→ **Text to read**
● ● ● ● ●
All of lore.kernel.org
 help / color / mirror / Atom feed
From: Bjorn Helgaas <helgaas@kernel.org>
To: Volodymyr Babchuk <Volodymyr_Babchuk@epam.com>
Cc: "linux-pci@vger.kernel.org" <linux-pci@vger.kernel.org>,
	Alex Williamson <alex.williamson@redhat.com>,
	Leon Romanovsky <leon@kernel.org>, Jason Gunthorpe <jgg@ziepe.ca>
Subject: Re: Write to srvio_numvfs triggers kernel panic
Date: Sat, 7 May 2022 10:41:45 -0500	[thread overview]
Message-ID: <20220507154145.GA568412@bhelgaas> (raw)
● ● ● ● ●
→ **Jobs**
**A)** Using only the email header, say whether each statement agrees with it: (i) the message was sent on a Saturday; (ii) Leon Romanovsky appears on the To line; (iii) the subject line mentions a kernel panic. Answer yes or no for each, and quote the exact words from the header that decide it.
**B)** Copy everything in the email header from "All of lore.kernel.org" down to "Message-ID: <20220507154145.GA568412@bhelgaas> (raw)", word for word.

→ **Data shown**
● ● ● ● ●
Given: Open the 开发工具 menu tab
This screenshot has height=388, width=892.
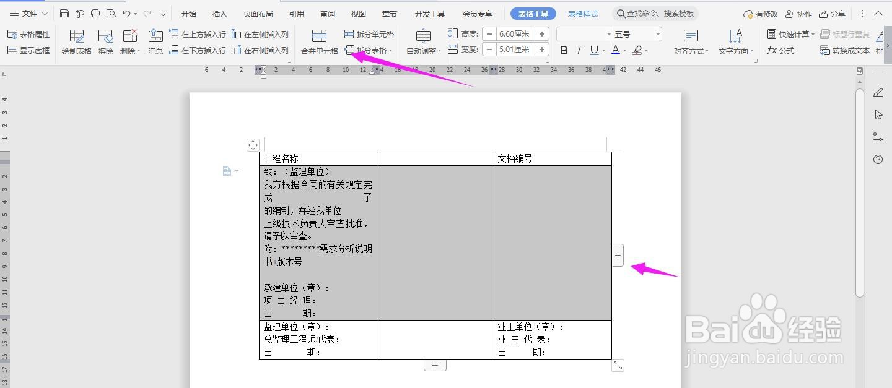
● ● ● ● ●
→ **Solved tasks**
**A)**
(i) Yes: "Sat, 7 May 2022 10:41:45 -0500"
(ii) No: "To: Volodymyr Babchuk <Volodymyr_Babchuk@epam.com>"
(iii) Yes: "Write to srvio_numvfs triggers kernel panic"

**B)**
All of lore.kernel.org
 help / color / mirror / Atom feed
From: Bjorn Helgaas <helgaas@kernel.org>
To: Volodymyr Babchuk <Volodymyr_Babchuk@epam.com>
Cc: "linux-pci@vger.kernel.org" <linux-pci@vger.kernel.org>,
	Alex Williamson <alex.williamson@redhat.com>,
	Leon Romanovsky <leon@kernel.org>, Jason Gunthorpe <jgg@ziepe.ca>
Subject: Re: Write to srvio_numvfs triggers kernel panic
Date: Sat, 7 May 2022 10:41:45 -0500	[thread overview]
Message-ID: <20220507154145.GA568412@bhelgaas> (raw)